The results from ENHANCE do not change FDA’s position that an elevated LDL cholesterol is a risk factor for cardiovascular disease and that lowering LDL cholesterol reduces the risk for cardiovascular disease….An ongoing trial known as IMPROVE-IT (Improved Reduction of Outcomes: Vytorin Efficacy International Trial) is examining whether treatment with Vytorin reduces the risk for cardiovascular events (composite endpoint of CV death, major coronary events, and stroke) compared with simvastatin alone.
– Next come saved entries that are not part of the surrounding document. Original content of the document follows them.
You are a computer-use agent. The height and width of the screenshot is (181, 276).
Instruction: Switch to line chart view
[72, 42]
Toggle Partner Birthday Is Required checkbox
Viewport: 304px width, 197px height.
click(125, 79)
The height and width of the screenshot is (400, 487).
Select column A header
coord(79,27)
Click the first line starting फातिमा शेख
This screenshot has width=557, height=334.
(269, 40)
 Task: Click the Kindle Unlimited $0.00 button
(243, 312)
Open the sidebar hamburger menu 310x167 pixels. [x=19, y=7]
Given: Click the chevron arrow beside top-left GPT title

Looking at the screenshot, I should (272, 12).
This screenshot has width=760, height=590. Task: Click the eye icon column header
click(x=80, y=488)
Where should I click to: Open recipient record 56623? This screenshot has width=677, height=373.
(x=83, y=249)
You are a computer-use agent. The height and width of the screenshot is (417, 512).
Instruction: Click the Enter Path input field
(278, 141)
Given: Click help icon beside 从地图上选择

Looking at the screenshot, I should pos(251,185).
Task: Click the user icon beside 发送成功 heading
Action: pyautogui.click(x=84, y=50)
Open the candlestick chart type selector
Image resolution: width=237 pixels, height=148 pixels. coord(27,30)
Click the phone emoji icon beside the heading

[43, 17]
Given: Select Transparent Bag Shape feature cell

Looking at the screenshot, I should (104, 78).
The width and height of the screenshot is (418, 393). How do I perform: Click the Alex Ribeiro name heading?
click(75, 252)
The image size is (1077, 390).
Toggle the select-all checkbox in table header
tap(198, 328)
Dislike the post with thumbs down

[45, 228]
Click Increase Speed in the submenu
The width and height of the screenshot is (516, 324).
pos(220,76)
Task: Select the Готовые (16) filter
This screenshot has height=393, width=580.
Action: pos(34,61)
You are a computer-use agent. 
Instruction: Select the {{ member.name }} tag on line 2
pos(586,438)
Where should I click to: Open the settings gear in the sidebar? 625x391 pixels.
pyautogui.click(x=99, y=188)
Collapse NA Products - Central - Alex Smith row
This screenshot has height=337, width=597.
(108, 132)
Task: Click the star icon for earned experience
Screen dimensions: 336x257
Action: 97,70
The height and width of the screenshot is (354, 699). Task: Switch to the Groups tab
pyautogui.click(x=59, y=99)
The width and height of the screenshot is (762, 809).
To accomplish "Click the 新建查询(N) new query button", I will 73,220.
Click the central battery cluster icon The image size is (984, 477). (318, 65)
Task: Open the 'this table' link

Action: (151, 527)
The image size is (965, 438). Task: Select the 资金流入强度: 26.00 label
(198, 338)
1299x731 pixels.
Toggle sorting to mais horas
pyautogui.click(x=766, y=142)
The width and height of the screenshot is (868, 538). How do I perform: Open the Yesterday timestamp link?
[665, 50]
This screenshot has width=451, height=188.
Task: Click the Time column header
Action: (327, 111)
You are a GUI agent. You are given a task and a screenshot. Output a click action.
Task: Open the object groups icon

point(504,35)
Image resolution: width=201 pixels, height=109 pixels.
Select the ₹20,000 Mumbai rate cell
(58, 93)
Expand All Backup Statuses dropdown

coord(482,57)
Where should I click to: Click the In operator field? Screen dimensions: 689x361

This trial of 18,000 patients is scheduled to be completed in 2012. IMPROVE-IT will provide additional data regarding Vytorin’s effect on the risk for cardiovascular disease. 

Whether this pronouncement will have any effect on ezetimibe prescribing seems unlikely to me.  I don’t think FDA opinion holds much sway in this type of prescribing decision.  Quite a large number (around 35% between January and October 2008) of ezetimibe users stopped therapy after ENHANCE.  It’s unknown what proportion of those who stopped were appropriately prescribed it to begin with.  For the folks who need the drug to keep their LDL-C at or near goal, like me, IMPROVE-IT should provide the evidence we need to make a rational decision for or against its continued use.